## PROBLEM DETAILS
Set out the lines of the entries below, from the line containing "coordinates (449, 542)." up to and including the line containing "Looking at the image, I should click on (656, 382).", as a numbered list with blank lines omitted.

## RECORD SET
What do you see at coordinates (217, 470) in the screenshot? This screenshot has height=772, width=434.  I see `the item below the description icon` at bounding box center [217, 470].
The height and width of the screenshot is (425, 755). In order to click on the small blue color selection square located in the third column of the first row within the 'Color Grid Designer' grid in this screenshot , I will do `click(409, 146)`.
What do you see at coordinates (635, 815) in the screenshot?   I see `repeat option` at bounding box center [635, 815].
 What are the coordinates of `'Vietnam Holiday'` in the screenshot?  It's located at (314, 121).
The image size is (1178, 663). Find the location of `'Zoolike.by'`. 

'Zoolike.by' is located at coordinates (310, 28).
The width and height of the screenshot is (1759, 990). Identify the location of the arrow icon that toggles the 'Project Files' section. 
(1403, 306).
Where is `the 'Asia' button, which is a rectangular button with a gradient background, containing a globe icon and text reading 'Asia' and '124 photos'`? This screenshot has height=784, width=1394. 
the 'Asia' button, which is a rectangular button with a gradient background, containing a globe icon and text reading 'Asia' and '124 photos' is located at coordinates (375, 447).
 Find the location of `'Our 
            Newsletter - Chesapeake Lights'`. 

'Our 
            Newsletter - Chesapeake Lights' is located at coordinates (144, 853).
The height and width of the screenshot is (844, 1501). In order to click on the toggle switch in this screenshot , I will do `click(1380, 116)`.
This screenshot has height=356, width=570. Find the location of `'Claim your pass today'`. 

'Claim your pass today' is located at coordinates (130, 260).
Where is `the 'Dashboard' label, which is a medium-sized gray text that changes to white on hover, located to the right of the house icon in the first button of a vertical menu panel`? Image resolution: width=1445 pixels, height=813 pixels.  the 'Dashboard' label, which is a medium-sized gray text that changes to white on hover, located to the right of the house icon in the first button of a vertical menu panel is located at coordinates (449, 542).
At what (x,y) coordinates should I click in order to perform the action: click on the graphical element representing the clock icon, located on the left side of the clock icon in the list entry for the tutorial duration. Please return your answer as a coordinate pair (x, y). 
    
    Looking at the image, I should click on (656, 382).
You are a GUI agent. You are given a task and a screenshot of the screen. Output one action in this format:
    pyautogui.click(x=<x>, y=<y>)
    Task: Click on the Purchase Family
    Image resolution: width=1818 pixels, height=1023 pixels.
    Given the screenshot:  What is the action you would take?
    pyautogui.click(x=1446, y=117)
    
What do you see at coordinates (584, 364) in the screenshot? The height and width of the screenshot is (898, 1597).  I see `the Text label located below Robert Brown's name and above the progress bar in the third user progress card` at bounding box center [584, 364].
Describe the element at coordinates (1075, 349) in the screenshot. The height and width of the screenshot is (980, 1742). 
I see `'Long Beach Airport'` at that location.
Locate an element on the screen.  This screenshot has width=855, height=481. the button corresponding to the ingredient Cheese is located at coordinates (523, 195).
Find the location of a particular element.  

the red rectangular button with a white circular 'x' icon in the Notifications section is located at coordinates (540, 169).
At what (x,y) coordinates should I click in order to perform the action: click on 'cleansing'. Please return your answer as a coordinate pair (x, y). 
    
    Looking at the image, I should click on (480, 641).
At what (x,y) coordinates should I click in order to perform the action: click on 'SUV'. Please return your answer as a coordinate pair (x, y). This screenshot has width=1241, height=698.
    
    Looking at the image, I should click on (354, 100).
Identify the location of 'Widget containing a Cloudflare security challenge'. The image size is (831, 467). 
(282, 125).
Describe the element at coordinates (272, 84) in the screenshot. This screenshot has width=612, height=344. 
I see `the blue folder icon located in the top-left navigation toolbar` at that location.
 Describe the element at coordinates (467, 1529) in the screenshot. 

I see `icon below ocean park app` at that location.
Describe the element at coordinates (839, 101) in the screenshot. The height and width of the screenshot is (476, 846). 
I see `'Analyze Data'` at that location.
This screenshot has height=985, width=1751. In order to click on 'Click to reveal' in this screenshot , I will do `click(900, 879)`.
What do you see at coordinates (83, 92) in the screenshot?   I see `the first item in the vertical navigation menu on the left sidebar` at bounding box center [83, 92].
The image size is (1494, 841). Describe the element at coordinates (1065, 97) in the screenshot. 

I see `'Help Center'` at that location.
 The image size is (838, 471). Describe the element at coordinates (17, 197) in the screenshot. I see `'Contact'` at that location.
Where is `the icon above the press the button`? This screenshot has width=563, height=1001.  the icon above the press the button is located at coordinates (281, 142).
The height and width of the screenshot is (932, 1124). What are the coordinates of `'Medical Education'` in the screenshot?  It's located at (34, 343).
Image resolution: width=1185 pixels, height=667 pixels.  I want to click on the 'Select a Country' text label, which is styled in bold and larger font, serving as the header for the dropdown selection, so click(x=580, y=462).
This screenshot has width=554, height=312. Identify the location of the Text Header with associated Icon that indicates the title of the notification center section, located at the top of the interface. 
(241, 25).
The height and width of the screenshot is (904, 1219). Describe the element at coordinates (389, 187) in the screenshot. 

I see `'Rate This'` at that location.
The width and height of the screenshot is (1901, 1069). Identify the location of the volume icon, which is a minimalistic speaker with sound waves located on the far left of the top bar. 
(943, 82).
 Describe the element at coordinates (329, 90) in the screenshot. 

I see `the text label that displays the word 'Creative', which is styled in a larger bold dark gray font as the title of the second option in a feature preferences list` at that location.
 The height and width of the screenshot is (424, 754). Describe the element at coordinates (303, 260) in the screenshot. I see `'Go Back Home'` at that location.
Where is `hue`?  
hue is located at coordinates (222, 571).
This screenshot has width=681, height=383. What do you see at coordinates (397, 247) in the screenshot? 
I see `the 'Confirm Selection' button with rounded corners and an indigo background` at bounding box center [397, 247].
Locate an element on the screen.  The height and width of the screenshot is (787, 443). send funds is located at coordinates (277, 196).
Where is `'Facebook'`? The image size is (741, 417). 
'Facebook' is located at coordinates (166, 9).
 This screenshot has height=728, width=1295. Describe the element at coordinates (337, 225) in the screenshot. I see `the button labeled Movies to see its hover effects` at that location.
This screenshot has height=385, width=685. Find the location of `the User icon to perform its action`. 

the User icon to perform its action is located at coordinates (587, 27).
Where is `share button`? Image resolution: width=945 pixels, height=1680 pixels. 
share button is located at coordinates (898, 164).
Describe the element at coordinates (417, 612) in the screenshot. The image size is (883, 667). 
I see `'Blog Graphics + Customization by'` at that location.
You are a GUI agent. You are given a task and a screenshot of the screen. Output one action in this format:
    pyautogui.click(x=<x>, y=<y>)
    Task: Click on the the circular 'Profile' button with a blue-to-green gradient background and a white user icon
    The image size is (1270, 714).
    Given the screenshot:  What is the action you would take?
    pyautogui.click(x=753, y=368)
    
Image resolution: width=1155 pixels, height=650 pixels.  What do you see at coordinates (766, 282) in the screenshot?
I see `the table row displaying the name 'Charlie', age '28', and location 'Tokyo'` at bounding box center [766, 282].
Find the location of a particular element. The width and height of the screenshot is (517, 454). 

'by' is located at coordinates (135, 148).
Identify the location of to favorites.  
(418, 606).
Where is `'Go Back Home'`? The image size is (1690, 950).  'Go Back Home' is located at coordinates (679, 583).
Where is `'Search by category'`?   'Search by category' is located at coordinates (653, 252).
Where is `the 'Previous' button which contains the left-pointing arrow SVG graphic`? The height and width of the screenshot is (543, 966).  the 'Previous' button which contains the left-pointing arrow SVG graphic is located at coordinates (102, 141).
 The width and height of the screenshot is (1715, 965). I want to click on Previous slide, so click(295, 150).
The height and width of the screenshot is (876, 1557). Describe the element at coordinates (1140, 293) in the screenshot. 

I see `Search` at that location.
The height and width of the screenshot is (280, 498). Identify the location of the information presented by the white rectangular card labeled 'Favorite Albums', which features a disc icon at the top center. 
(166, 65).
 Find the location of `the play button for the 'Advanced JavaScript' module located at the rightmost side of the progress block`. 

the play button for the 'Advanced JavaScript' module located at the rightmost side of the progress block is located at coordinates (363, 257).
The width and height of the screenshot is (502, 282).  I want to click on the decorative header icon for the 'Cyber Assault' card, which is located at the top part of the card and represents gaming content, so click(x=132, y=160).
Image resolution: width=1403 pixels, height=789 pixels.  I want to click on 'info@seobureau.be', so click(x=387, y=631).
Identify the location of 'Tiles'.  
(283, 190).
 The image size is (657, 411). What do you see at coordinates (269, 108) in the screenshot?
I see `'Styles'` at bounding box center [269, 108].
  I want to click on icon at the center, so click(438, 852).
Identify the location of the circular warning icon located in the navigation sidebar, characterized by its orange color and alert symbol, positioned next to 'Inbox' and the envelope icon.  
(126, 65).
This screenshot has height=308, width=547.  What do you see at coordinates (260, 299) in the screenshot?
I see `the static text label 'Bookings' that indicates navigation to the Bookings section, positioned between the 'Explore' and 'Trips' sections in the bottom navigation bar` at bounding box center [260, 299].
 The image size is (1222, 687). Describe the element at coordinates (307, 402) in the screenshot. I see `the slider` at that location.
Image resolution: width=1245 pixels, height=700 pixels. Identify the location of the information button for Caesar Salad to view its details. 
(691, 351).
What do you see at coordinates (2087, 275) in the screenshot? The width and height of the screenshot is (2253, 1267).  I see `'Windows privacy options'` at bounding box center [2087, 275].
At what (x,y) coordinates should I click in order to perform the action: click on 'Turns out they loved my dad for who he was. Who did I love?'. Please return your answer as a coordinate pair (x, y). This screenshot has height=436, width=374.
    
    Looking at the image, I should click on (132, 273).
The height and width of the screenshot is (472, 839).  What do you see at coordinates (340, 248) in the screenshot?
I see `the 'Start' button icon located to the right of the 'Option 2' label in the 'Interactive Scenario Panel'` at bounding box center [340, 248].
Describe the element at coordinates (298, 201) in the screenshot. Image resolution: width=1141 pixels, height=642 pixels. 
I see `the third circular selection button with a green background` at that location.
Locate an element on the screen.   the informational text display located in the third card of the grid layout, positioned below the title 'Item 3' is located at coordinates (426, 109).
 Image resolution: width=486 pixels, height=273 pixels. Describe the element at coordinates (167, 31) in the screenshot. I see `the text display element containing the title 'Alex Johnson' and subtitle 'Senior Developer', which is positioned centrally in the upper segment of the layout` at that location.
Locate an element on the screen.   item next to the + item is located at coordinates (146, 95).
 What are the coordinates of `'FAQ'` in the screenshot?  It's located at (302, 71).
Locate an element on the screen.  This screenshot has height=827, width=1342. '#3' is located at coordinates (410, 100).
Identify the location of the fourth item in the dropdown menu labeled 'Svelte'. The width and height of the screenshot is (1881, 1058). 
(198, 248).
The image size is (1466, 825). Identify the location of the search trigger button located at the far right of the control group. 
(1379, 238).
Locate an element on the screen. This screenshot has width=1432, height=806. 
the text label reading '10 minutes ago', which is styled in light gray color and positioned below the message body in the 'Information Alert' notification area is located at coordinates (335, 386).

## IN RESPONSE
1. Where is `the 'Dashboard' label, which is a medium-sized gray text that changes to white on hover, located to the right of the house icon in the first button of a vertical menu panel`? Image resolution: width=1445 pixels, height=813 pixels.  the 'Dashboard' label, which is a medium-sized gray text that changes to white on hover, located to the right of the house icon in the first button of a vertical menu panel is located at coordinates (449, 542).
2. At what (x,y) coordinates should I click in order to perform the action: click on the graphical element representing the clock icon, located on the left side of the clock icon in the list entry for the tutorial duration. Please return your answer as a coordinate pair (x, y). 
3.     Looking at the image, I should click on (656, 382).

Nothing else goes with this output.